An agreement between Ghani and Abdullah was finally signed on May 17th, with the end result after months of infighting and threats to fracture the country being a simple game of musical chairs, with the major players in Afghanistan’s central government simply swapping seats with one another.
A Fractured Country
Children are seen among the ranks of ISKP fighters in Jawzjan province, March 4th, 2018.
While relations between Afghan Muslims and Sikhs/Hindus were largely cordial prior to the onset of widespread conflict in Afghanistan, beginning with the Communist, Soviet-backed “Sawr revolution” military coup some 40 years ago, Afghan Sikhs and Hindus often had to fight against the perception among some of their countrymen that their natural homeland was India, rather than Afghanistan.
Some Sikhs and Hindus provided support to mujahideen forces during the Afghan war, but the end of Soviet occupation in 1989 brought further destruction to Afghanistan’s religious minority groups. This perception sharpened during the 90s as the country fell further into instability and civil war, causing reverberations throughout the country which have been felt by many groups, including Afghanistan’s minority Sikh and Hindu populations. Some Sikh Gurdwaras faced relentless attack as Northern Alliance forces occupied the religious structures to fight off Dostum’s militias in the early 1990s, and documentary footage from the early 2010s shows extensive and yet-unrepaired damage to the same structures.
Although Taliban rule during the 1990s and early 2000s brought relative stability and security, discrimination towards religious minority groups continued, and freedom became increasingly lacking. After decades of various occupations, civil wars, and brutal conflicts, the Afghan Sikh and Hindu population has dwindled from an estimated peak of several hundred thousand members before 1992 to just 696 people in 2019, according to one community count.

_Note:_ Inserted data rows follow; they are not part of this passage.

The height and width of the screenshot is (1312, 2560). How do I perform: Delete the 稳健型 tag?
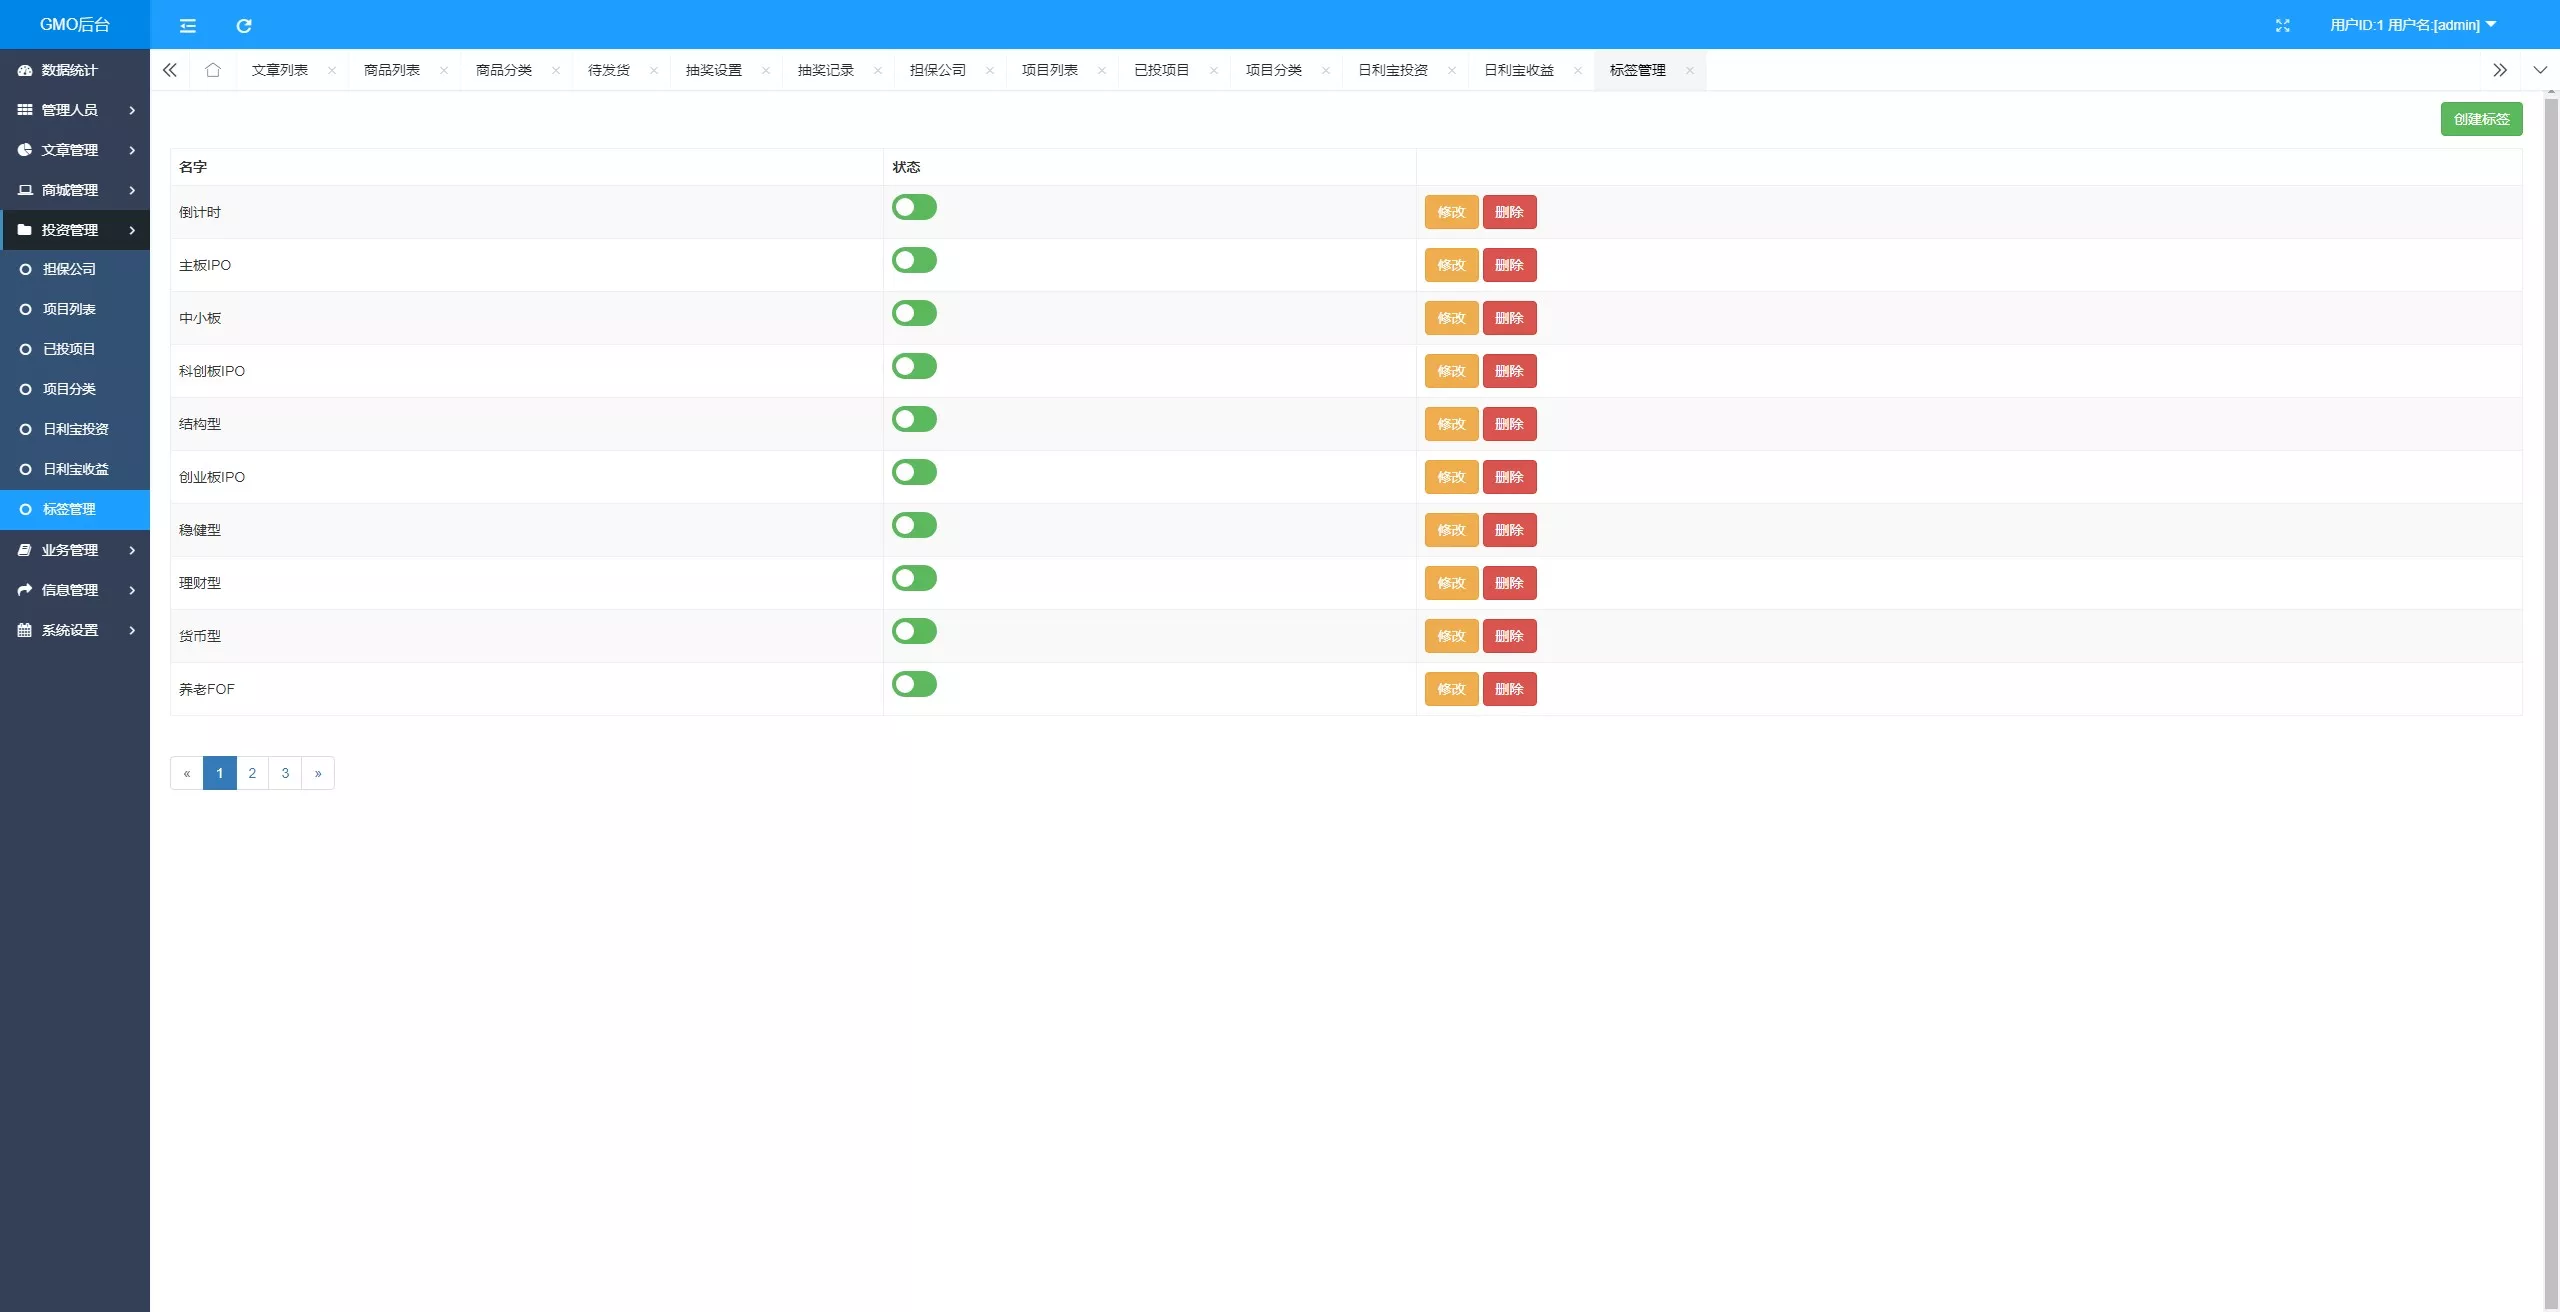point(1509,530)
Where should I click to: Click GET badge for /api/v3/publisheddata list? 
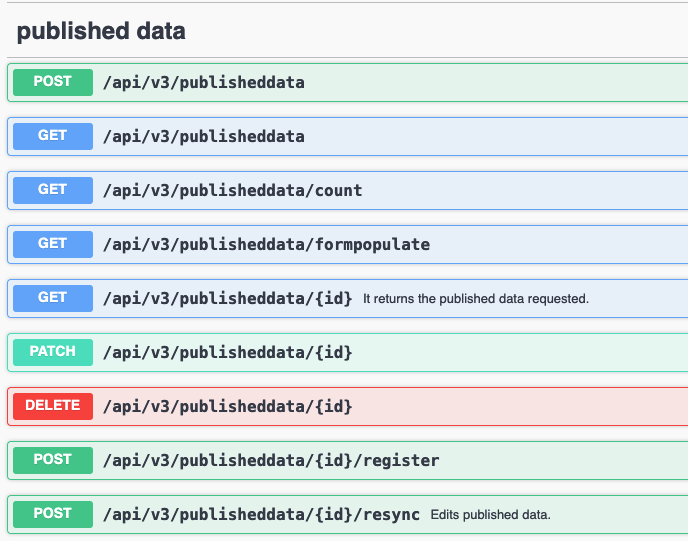point(52,136)
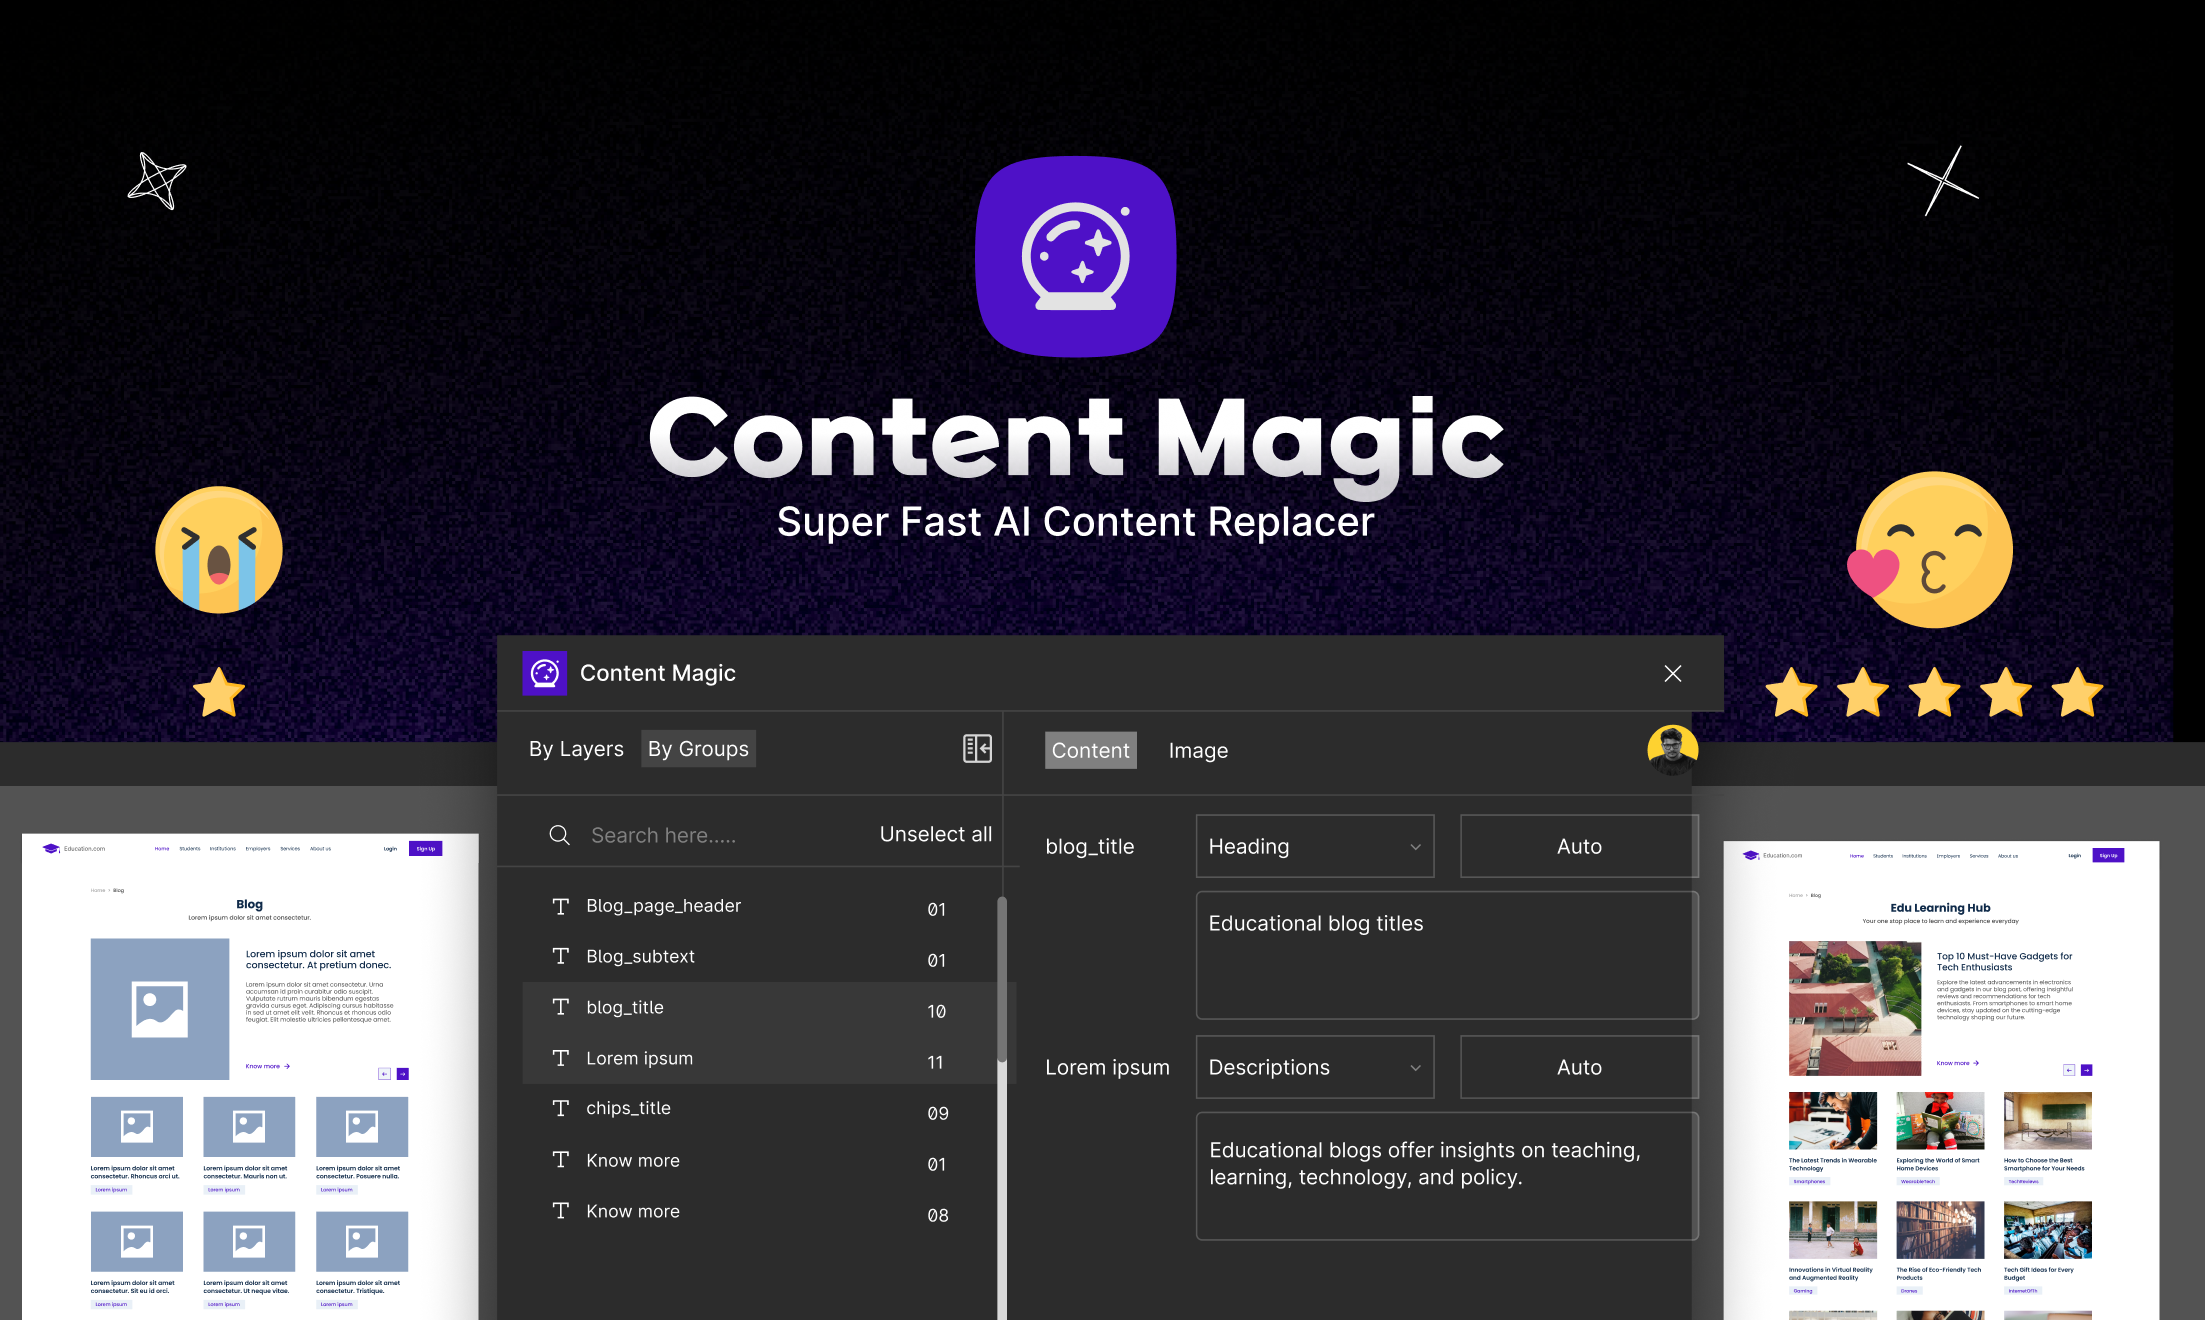Click the text icon beside Blog_page_header
The height and width of the screenshot is (1320, 2205).
pyautogui.click(x=561, y=906)
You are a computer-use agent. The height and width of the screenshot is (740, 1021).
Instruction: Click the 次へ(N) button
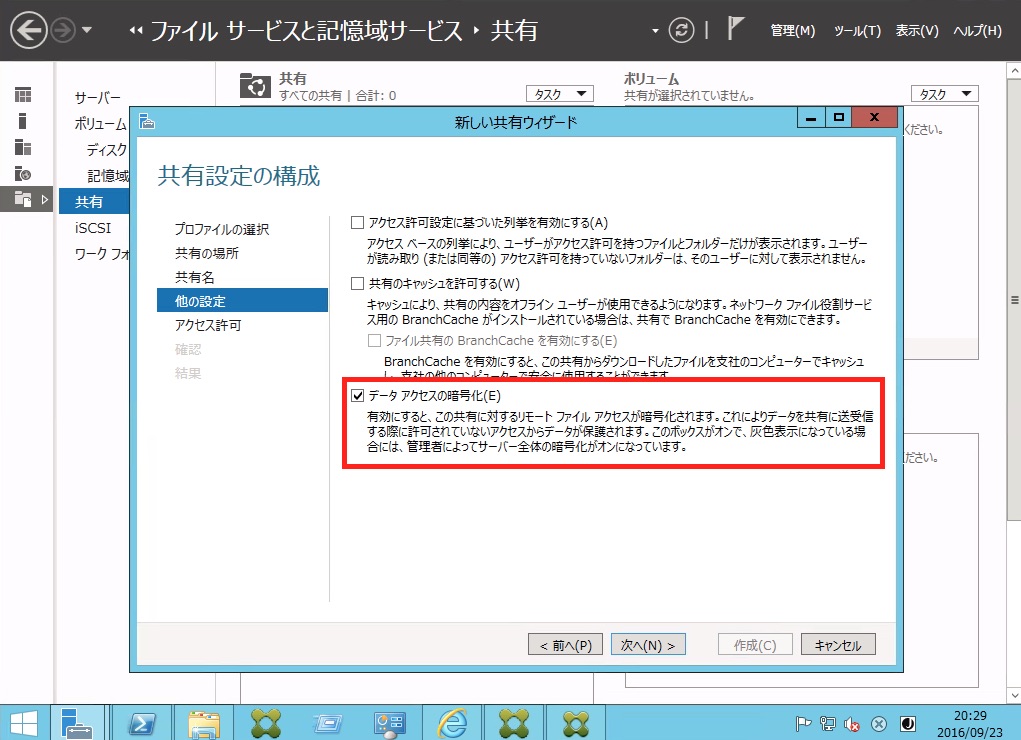(648, 645)
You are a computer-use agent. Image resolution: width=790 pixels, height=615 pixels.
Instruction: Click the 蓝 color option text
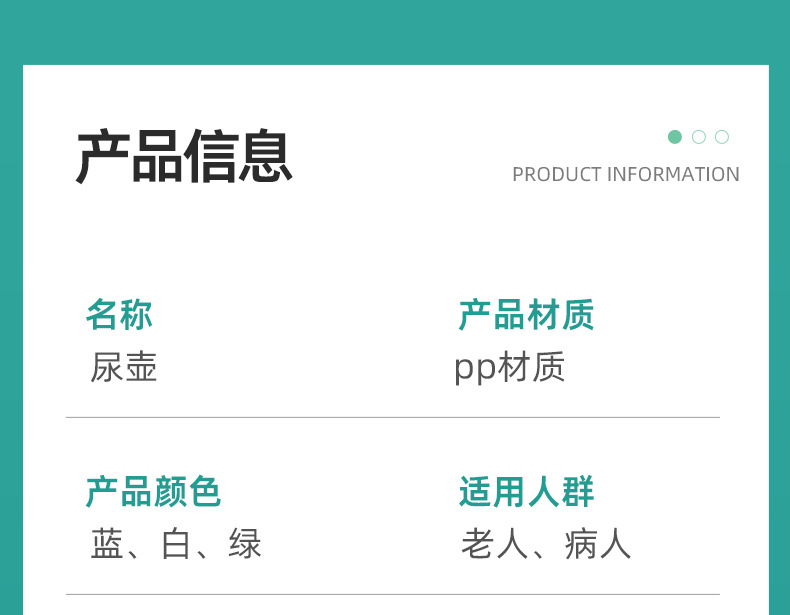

As troubles for Afghan Sikhs and Hindus continue, we can expect much of the remaining population to leave the country in the coming years.
ISKP, too, have applied overwhelming pressure to Afghanistan’s religious minority populations, targeting Sikh Gurdwaras and religious processions with increased fervor in recent months. But the sad reality is that regardless of whether ISKP is eliminated or not, Afghanistan’s ethnic and religious minorities, women, and youth still face overwhelming repression and violence — onset in large part by the same figures who terrorized them for the past four decades remaining in power against the popular will of Afghanistan’s citizenry.
It will be up to Afghanistan’s next generation to root out the sectarianism plaguing their country. In the absence of any cohesive anti-sectarian front, the first hurdle for Afghan youth will be to break (at least in part) with centuries of tradition by centering a pluralistic alternative to ethnorivalry. Until then, ISKP and other parties will continue to sow chaos amid Afghanistan’s increasingly fragile political economy.